> _What needs to be done_: The line containing "[Nursing 2027 on Facebook] (494, 1888)" marks where copying starts, so set down that line and each one after it exactly, through the end of the records.

(Recorded data)
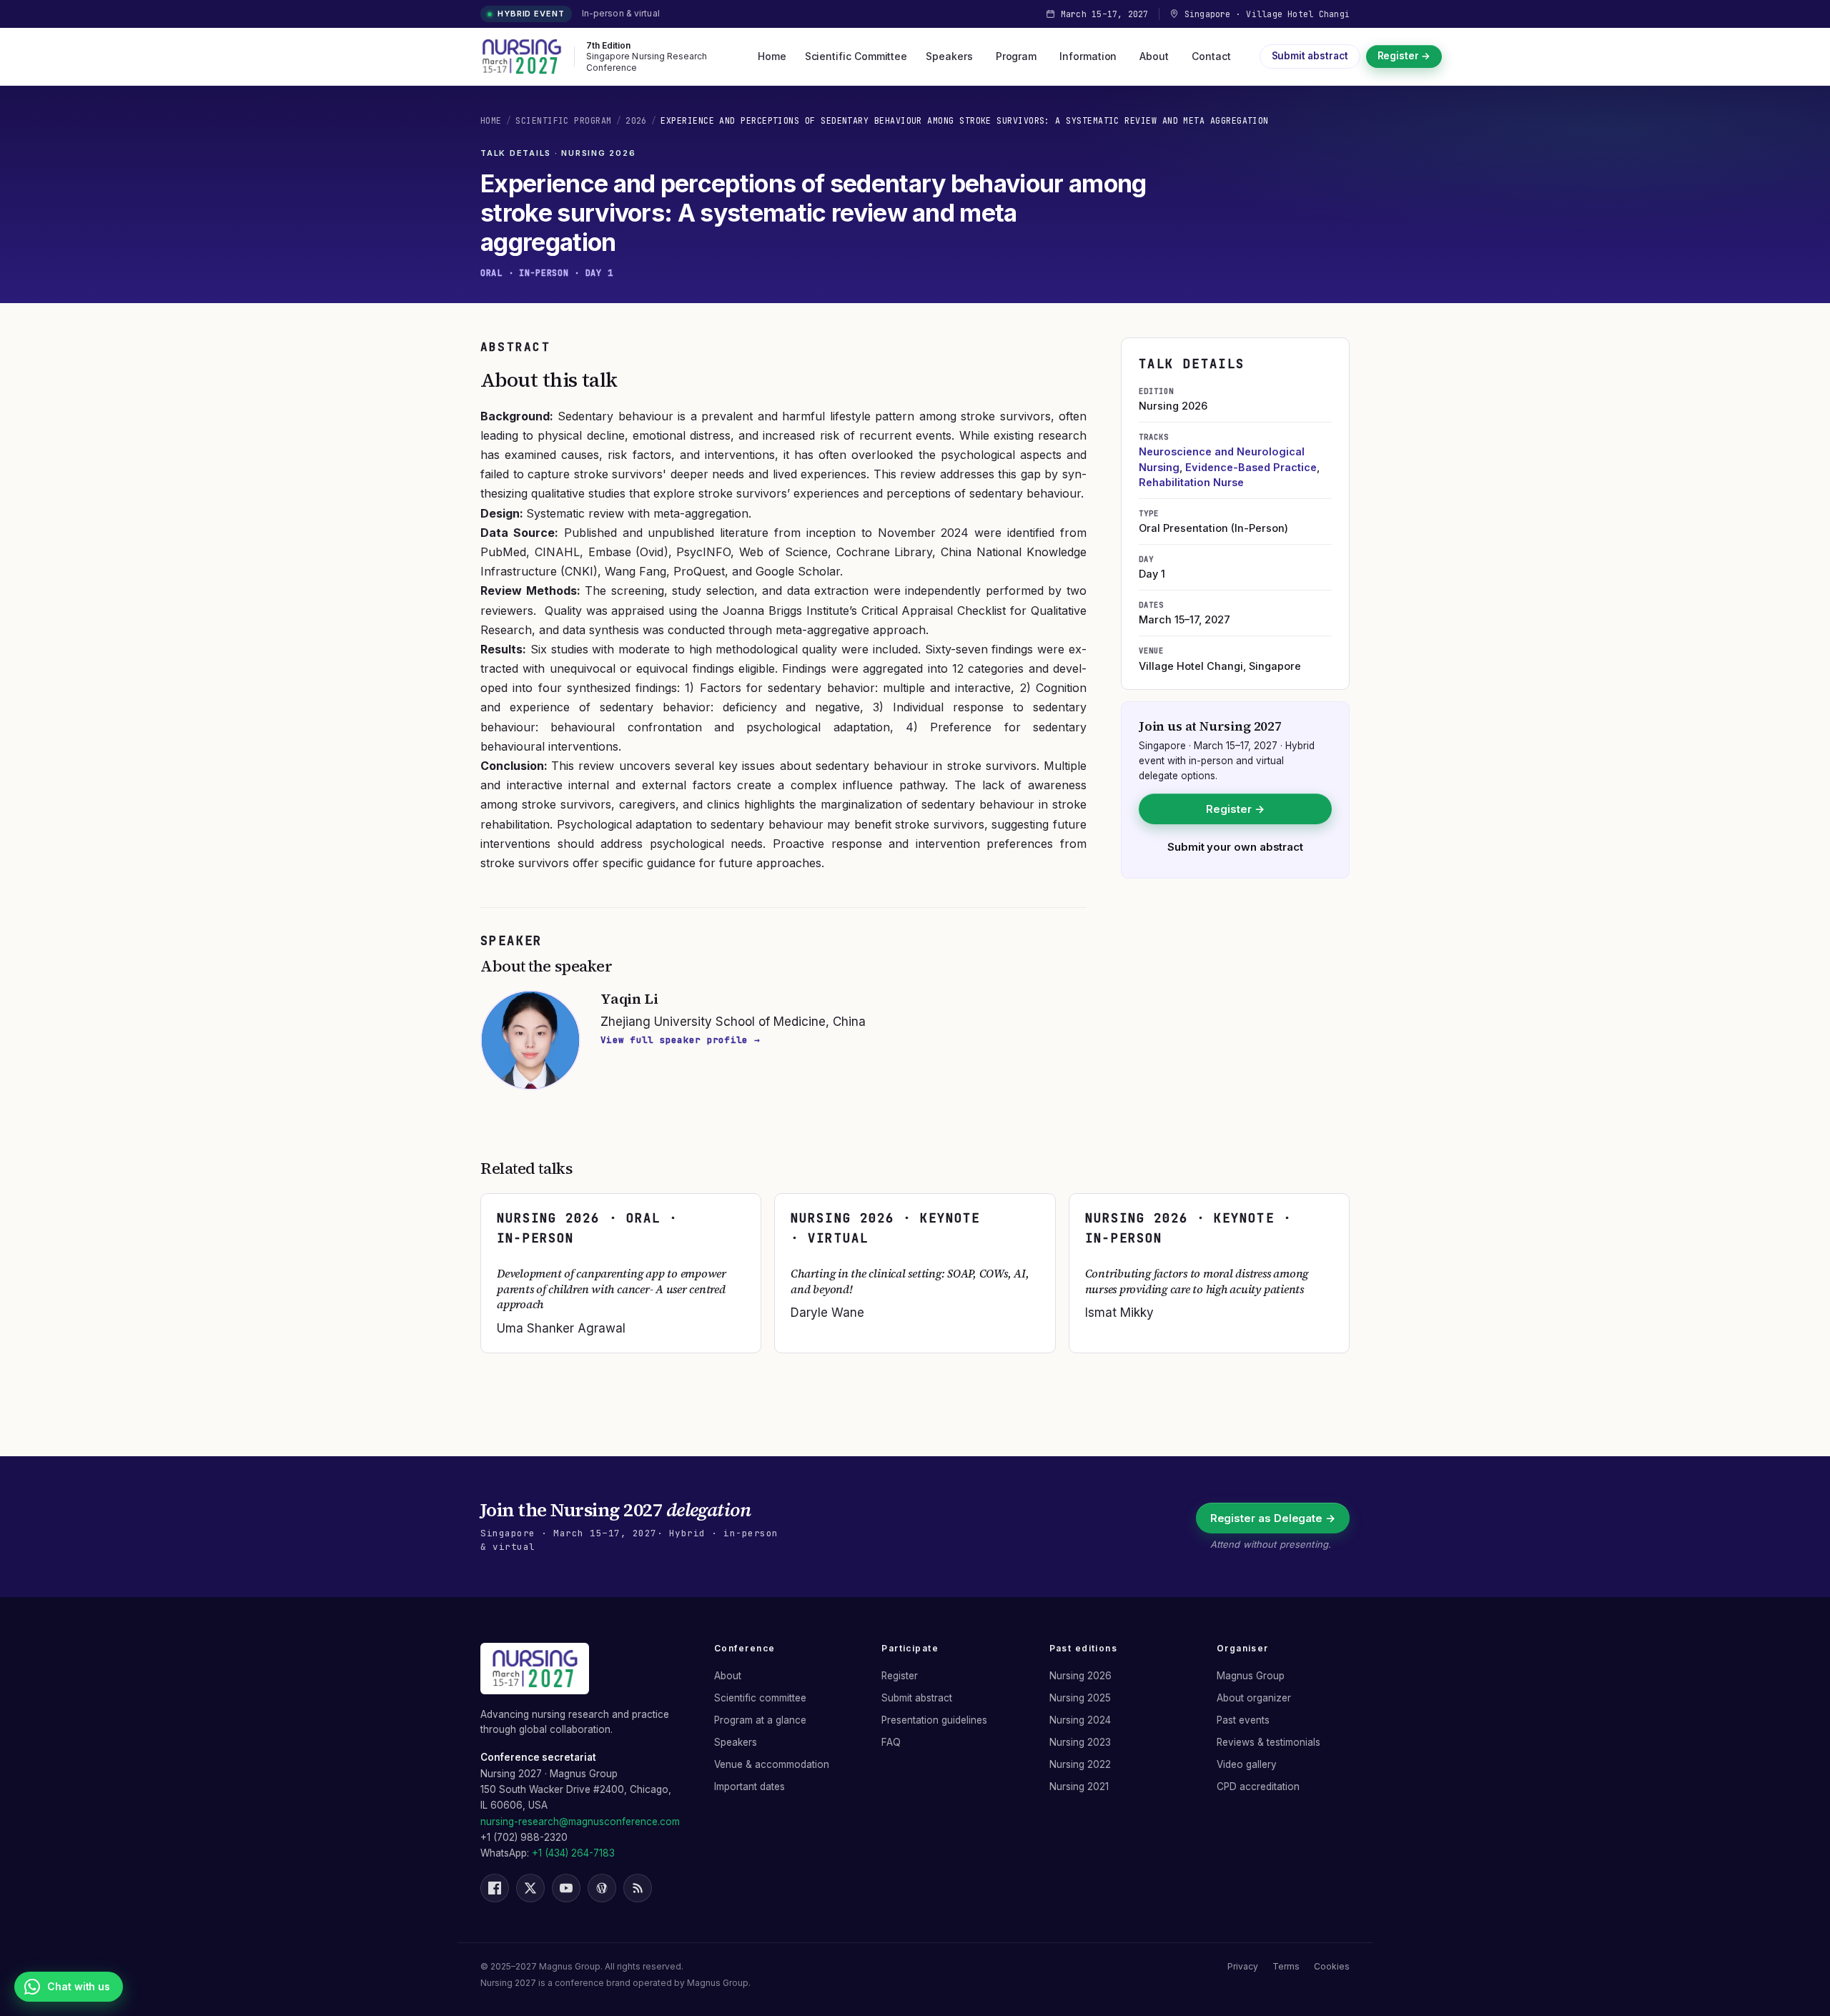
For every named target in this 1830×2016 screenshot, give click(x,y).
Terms (1286, 1966)
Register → (1404, 55)
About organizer (1254, 1698)
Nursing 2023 (1080, 1742)
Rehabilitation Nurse (1191, 482)
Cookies (1332, 1966)
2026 (636, 120)
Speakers (949, 56)
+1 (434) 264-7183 (573, 1853)
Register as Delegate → (1272, 1518)
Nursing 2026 (1080, 1675)
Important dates (749, 1786)
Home (772, 56)
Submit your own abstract (1235, 847)
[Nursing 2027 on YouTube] (566, 1888)
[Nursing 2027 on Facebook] (494, 1888)
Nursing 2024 (1080, 1720)
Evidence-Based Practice (1251, 467)
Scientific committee (760, 1698)
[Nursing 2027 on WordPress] (602, 1888)
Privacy (1242, 1966)
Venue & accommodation (771, 1764)
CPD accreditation (1258, 1786)
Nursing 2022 (1080, 1764)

> _Solved problem_:
[Nursing 2027 on Facebook] (494, 1888)
Nursing 2024 (1080, 1720)
Evidence-Based Practice (1251, 467)
Scientific committee (760, 1698)
[Nursing 2027 on WordPress] (602, 1888)
Privacy (1242, 1966)
Venue & accommodation (771, 1764)
CPD accreditation (1258, 1786)
Nursing 2022 (1080, 1764)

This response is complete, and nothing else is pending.